Instructions for the task: Render the data starting at the line containing "The height and" and ending at the line containing "Action: [64, 9]" as a Markdown table with the columns Row and Line, one numbered row per line, leaving out blank lines.

Materials provided:
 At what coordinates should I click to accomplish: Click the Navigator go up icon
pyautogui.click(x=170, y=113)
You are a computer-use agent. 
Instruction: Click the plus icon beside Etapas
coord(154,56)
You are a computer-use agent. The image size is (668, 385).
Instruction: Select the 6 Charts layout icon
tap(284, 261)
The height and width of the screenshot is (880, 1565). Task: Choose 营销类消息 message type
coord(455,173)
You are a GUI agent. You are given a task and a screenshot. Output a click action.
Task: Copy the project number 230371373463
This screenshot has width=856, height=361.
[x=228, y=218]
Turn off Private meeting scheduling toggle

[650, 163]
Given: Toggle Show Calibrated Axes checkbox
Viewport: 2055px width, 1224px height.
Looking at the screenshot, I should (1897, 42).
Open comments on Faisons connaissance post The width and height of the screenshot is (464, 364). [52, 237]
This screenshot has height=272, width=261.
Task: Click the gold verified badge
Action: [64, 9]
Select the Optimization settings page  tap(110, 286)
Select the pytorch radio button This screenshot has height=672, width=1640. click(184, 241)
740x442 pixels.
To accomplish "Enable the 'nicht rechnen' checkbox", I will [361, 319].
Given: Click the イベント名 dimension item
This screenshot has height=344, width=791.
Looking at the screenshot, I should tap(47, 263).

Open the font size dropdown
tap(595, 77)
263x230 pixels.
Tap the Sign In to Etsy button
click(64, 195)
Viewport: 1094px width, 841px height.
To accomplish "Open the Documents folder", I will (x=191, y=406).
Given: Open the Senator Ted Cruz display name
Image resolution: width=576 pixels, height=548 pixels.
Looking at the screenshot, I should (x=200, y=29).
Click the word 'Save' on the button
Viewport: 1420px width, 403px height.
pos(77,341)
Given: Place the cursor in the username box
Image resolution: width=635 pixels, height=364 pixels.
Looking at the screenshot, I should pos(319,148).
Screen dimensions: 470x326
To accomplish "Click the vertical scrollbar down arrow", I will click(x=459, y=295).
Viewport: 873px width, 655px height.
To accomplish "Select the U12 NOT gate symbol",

Result of this task:
| Row | Line |
|---|---|
| 1 | The height and width of the screenshot is (880, 1565). Task: Choose 营销类消息 message type |
| 2 | coord(455,173) |
| 3 | You are a GUI agent. You are given a task and a screenshot. Output a click action. |
| 4 | Task: Copy the project number 230371373463 |
| 5 | This screenshot has width=856, height=361. |
| 6 | [x=228, y=218] |
| 7 | Turn off Private meeting scheduling toggle |
| 8 | [650, 163] |
| 9 | Given: Toggle Show Calibrated Axes checkbox |
| 10 | Viewport: 2055px width, 1224px height. |
| 11 | Looking at the screenshot, I should (1897, 42). |
| 12 | Open comments on Faisons connaissance post The width and height of the screenshot is (464, 364). [52, 237] |
| 13 | This screenshot has height=272, width=261. |
| 14 | Task: Click the gold verified badge |
| 15 | Action: [64, 9] |